Copello confirmed he was visited by U.S. law enforcement Wednesday, soon after the device was discovered.

It remains unclear what agency or who left the bag containing the device at the airport and whether it was part of a test, an accident or a malicious act.

The device contained batteries wired to a clock and a detonator.

Germany sent federal crime experts to Namibia to examine the device. German Interior Minister Thomas de Maiziere said Friday that the alarm was simply a test of local security and confirmed the device had not contained any explosives.

"Officials have examined it and the result is that it is a so-called 'real test suitcase' from a U.S. company," he said.

"This company produces alarm and detection systems and these test suitcases are made to test security measures," De Maiziere added, without naming Copello.

Angry calls from White HouseDe Maiziere said police trying to find out if German security services were behind the incident, .

"I consider that highly unlikely, but that is one of the things we are looking into," he said, according to the Times. "The important thing for all of us is that no explosives were found in the luggage and that, as far as we know at this point in the investigation, there was at no point a danger to passengers posed by this luggage."

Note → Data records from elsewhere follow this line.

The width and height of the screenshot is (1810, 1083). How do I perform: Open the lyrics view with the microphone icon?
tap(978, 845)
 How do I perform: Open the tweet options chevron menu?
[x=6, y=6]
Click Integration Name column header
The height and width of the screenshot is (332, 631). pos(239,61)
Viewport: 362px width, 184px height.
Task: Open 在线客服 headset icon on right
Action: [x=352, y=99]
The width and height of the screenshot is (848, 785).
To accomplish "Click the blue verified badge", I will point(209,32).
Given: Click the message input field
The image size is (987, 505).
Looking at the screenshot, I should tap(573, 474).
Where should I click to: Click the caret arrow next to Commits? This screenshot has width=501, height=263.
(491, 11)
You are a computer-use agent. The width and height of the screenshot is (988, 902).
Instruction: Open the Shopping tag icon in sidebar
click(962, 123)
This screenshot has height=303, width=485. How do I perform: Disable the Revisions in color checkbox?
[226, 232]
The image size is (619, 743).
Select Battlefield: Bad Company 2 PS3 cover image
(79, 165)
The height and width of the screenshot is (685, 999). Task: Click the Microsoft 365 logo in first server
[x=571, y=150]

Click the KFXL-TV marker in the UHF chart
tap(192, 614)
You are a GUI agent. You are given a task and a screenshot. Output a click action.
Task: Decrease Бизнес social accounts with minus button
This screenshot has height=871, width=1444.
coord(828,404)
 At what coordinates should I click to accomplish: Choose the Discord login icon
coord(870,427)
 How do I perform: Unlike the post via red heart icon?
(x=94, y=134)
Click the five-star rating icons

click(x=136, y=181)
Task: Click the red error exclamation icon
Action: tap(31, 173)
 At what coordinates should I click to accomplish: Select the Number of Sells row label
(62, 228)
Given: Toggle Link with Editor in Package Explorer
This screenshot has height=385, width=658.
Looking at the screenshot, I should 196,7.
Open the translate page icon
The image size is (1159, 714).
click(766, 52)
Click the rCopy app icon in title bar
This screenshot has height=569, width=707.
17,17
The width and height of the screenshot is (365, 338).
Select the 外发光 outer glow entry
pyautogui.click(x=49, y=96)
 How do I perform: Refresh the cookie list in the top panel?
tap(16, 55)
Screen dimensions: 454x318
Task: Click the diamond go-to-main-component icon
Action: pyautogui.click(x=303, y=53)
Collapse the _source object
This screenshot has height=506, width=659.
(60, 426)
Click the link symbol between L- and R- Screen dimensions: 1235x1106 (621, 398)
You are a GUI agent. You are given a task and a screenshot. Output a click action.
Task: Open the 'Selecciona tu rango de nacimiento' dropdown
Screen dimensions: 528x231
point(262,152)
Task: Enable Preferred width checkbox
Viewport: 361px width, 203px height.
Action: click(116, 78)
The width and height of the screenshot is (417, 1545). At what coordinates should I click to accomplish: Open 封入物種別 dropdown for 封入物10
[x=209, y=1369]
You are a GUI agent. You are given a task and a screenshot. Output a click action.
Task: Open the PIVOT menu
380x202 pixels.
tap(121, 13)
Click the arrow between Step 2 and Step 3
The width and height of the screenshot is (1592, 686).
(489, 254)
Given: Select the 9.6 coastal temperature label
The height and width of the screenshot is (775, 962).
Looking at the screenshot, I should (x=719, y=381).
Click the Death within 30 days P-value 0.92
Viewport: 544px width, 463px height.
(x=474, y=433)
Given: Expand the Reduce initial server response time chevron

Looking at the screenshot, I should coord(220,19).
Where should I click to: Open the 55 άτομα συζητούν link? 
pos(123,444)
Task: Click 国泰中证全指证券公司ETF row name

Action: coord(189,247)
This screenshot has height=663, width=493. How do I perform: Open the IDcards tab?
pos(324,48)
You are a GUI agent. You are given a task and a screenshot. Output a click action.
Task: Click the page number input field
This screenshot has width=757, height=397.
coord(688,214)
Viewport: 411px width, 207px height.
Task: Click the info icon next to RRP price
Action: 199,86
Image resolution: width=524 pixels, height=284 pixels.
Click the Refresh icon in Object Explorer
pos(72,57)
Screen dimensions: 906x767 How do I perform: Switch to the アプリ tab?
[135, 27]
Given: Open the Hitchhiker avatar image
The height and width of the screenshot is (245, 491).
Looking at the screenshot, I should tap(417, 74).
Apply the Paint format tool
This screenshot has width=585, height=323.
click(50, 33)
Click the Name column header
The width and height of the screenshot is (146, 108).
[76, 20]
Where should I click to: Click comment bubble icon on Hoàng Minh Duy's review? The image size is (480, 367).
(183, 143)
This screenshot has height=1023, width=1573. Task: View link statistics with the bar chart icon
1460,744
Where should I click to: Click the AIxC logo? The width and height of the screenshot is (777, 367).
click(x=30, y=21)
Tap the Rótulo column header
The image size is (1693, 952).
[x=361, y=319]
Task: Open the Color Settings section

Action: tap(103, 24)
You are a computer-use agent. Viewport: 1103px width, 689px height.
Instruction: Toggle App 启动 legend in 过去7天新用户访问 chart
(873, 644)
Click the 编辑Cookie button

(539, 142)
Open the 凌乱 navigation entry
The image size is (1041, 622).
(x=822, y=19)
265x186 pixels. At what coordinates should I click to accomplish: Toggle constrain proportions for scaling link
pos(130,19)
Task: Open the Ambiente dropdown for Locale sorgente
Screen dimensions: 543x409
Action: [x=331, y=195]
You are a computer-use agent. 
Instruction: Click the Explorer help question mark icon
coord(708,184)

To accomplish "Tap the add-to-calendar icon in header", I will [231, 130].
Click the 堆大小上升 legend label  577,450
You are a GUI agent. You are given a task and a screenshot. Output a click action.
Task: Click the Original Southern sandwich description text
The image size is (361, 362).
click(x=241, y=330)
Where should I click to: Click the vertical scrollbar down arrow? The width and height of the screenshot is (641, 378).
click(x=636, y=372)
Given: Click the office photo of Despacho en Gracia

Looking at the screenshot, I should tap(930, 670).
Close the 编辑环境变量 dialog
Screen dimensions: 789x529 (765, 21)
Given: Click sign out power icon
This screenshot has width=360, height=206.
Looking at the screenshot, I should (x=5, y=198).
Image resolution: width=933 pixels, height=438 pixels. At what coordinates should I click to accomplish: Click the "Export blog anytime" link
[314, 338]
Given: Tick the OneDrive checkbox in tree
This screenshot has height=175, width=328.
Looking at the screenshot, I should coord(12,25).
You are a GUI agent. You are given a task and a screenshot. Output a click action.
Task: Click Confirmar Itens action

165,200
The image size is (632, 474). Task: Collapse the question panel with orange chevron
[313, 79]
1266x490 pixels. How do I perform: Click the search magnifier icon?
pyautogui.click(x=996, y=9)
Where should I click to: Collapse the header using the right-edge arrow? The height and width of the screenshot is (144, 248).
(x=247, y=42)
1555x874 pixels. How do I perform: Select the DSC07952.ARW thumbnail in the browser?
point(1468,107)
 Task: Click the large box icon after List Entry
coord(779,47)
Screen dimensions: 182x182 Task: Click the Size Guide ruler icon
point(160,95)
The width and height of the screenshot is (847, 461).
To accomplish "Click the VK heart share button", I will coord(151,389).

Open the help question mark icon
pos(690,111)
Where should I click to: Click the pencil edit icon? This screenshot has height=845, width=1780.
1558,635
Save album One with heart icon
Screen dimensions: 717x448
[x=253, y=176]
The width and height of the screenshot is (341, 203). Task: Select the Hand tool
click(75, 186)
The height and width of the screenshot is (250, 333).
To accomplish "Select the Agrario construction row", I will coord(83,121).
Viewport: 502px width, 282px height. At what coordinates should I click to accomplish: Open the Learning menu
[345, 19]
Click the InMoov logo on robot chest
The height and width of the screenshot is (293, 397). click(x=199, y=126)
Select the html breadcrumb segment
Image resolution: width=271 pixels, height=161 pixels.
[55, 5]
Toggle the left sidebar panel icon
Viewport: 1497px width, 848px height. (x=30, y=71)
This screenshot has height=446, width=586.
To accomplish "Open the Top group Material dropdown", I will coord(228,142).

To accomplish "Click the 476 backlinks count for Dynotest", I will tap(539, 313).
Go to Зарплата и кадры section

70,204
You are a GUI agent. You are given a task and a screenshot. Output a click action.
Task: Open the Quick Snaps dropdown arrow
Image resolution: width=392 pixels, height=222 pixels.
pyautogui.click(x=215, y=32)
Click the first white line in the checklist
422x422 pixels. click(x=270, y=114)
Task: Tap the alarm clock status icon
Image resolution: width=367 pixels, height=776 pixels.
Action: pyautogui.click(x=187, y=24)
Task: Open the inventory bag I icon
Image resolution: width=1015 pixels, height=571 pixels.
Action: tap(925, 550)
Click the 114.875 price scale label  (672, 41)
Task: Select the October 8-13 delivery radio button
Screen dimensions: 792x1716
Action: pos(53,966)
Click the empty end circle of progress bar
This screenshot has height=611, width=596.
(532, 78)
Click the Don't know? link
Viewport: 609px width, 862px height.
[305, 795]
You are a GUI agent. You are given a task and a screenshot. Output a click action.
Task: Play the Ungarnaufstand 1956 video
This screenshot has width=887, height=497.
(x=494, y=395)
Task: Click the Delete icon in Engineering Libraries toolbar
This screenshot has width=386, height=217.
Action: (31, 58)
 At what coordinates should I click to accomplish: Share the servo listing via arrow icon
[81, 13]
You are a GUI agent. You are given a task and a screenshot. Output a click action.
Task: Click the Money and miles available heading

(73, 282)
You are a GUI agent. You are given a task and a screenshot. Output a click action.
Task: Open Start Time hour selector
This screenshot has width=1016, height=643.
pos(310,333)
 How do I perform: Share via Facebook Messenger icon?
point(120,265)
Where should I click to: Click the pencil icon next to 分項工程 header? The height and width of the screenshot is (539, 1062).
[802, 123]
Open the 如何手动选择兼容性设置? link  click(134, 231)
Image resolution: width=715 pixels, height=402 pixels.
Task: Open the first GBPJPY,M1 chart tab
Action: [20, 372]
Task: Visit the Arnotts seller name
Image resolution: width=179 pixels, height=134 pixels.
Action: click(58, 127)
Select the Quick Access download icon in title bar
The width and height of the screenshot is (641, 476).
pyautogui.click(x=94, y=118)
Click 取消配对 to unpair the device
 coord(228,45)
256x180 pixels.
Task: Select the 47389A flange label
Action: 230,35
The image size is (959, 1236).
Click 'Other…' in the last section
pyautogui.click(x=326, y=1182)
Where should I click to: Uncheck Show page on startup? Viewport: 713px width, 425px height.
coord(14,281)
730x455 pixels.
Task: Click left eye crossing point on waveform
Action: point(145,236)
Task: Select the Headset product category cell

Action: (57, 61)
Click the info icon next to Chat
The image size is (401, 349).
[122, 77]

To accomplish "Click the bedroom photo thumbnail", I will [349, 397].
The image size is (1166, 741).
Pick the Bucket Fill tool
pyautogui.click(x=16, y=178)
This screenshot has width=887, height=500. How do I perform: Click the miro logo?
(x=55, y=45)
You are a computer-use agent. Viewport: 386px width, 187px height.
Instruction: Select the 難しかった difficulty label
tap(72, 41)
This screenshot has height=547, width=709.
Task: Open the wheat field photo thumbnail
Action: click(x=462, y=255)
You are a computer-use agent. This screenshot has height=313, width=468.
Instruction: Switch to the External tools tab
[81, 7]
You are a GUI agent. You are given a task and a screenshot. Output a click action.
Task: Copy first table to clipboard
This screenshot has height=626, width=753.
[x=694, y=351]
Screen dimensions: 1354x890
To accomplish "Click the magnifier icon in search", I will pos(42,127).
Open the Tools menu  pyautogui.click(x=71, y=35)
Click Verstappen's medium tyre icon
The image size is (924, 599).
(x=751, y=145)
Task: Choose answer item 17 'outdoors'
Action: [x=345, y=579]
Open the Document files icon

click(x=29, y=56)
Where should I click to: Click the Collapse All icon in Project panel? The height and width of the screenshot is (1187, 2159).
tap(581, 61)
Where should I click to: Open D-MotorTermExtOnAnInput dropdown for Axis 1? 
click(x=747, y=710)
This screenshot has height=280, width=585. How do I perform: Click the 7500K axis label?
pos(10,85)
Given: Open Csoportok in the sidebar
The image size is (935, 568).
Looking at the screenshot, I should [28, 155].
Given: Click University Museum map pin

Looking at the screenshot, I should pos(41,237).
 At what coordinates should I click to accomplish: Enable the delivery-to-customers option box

Washington had been putting pressure on Germany to take the threat of possible terrorist attacks more seriously, the Times said, adding that Berlin officials reported receiving angry calls from a White House official.

The U.S. official had demanded heightened vigilance, the Times reported, and the message had been passed on the German Chancellor Angela Merkel. However, despite this, Germany had continued to see the risk as an "abstract" one, according to the report.

In Namibia, police Inspector-General Sebastian Haitota Ndeitunga confirmed it was made by Larry Copello Inc. and reacted angrily to the news the bomb was a test device, .

"The Namibian Police Force want to send out a stern warning to people with ill intentions that it will not allow Namibia to be used as a testing ground by anyone," he told reporters, according to the news service.

Ndeitunga added that they would "severely deal with" the person who had left the device at the airport.